Segment Open

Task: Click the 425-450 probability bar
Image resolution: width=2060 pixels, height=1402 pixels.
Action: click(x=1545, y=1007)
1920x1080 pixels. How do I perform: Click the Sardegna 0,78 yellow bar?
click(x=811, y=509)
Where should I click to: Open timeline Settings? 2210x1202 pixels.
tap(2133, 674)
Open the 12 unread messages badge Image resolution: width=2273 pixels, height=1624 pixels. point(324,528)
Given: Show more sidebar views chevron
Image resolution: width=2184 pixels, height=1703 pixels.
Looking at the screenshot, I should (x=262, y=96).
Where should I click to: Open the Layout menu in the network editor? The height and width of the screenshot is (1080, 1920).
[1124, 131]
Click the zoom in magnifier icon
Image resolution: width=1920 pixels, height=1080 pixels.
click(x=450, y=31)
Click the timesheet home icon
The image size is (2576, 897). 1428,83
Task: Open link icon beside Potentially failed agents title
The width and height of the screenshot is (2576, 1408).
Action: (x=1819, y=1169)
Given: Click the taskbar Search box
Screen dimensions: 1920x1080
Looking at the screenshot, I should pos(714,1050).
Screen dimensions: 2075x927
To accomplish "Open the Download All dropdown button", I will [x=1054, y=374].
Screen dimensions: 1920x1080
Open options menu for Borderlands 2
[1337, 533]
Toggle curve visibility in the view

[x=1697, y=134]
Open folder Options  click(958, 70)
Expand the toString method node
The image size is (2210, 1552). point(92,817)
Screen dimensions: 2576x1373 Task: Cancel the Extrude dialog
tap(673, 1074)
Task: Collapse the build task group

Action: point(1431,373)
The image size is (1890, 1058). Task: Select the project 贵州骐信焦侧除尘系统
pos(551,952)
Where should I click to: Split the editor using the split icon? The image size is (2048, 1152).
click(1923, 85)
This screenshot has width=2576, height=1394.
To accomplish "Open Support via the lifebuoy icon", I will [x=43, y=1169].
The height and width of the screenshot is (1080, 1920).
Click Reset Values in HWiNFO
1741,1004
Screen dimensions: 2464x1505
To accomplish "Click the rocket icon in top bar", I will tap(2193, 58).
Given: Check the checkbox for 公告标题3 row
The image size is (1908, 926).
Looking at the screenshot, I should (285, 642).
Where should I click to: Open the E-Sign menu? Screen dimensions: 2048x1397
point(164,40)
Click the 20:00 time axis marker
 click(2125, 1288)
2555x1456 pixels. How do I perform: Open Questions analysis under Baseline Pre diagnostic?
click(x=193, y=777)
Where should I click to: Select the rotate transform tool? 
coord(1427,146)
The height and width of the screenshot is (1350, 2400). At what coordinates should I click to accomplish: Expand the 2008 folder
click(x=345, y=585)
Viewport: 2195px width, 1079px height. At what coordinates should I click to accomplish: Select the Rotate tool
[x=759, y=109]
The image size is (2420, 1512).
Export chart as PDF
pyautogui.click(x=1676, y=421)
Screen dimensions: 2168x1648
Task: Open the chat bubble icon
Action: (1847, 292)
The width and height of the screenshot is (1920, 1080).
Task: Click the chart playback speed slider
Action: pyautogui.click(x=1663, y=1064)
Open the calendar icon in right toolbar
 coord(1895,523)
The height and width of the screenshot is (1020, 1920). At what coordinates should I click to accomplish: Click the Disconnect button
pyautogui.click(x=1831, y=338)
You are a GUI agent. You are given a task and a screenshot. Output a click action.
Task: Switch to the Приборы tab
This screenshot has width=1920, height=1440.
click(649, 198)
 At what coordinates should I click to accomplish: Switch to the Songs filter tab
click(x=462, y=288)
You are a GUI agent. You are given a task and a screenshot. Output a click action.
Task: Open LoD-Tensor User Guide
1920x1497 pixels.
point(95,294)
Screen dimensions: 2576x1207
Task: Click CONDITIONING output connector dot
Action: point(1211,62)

Segment Closed

What you have to do: Your answer must be the lines above, unchanged, from the first one through the line that holds "Open the 12", inclusive, and no others.

Response to the exercise:
Task: Click the 425-450 probability bar
Image resolution: width=2060 pixels, height=1402 pixels.
Action: click(x=1545, y=1007)
1920x1080 pixels. How do I perform: Click the Sardegna 0,78 yellow bar?
click(x=811, y=509)
Where should I click to: Open timeline Settings? 2210x1202 pixels.
tap(2133, 674)
Open the 12 unread messages badge Image resolution: width=2273 pixels, height=1624 pixels. point(324,528)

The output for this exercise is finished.